> Aim of the exercise: Provide again, from the entries below, every line from the one containing "Task: Open the zoom percentage dropdown" through the one containing "This screenshot has height=1526, width=2408.", exactly as written, and no other line.

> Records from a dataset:
◆ ◆ ◆

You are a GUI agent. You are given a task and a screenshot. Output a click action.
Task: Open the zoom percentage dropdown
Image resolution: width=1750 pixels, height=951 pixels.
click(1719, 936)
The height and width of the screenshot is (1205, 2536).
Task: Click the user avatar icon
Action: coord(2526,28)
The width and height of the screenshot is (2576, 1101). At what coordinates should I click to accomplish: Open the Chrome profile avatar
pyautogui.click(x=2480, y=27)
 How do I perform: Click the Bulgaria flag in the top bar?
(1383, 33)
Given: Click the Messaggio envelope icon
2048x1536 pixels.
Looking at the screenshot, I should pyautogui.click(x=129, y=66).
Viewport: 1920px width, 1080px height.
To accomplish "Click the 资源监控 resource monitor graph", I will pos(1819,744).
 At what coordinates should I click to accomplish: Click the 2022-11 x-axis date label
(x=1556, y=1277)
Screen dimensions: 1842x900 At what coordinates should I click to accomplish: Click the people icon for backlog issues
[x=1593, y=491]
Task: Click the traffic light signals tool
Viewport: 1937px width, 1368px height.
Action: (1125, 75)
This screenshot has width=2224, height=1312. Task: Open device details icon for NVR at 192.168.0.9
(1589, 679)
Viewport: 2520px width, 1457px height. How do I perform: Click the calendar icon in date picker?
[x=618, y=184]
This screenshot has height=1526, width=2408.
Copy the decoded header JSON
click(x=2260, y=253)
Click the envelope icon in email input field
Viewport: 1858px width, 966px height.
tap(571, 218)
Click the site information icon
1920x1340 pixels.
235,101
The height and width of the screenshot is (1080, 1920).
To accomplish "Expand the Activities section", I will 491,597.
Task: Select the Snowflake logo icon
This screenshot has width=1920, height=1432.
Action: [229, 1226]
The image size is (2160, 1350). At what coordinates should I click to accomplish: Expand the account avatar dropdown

◆ ◆ ◆

> Solution to this problem:
Task: Open the zoom percentage dropdown
Image resolution: width=1750 pixels, height=951 pixels.
click(1719, 936)
The height and width of the screenshot is (1205, 2536).
Task: Click the user avatar icon
Action: coord(2526,28)
The width and height of the screenshot is (2576, 1101). At what coordinates should I click to accomplish: Open the Chrome profile avatar
pyautogui.click(x=2480, y=27)
 How do I perform: Click the Bulgaria flag in the top bar?
(1383, 33)
Given: Click the Messaggio envelope icon
2048x1536 pixels.
Looking at the screenshot, I should pyautogui.click(x=129, y=66).
Viewport: 1920px width, 1080px height.
To accomplish "Click the 资源监控 resource monitor graph", I will pos(1819,744).
 At what coordinates should I click to accomplish: Click the 2022-11 x-axis date label
(x=1556, y=1277)
Screen dimensions: 1842x900 At what coordinates should I click to accomplish: Click the people icon for backlog issues
[x=1593, y=491]
Task: Click the traffic light signals tool
Viewport: 1937px width, 1368px height.
Action: (1125, 75)
This screenshot has width=2224, height=1312. Task: Open device details icon for NVR at 192.168.0.9
(1589, 679)
Viewport: 2520px width, 1457px height. How do I perform: Click the calendar icon in date picker?
[x=618, y=184]
This screenshot has height=1526, width=2408.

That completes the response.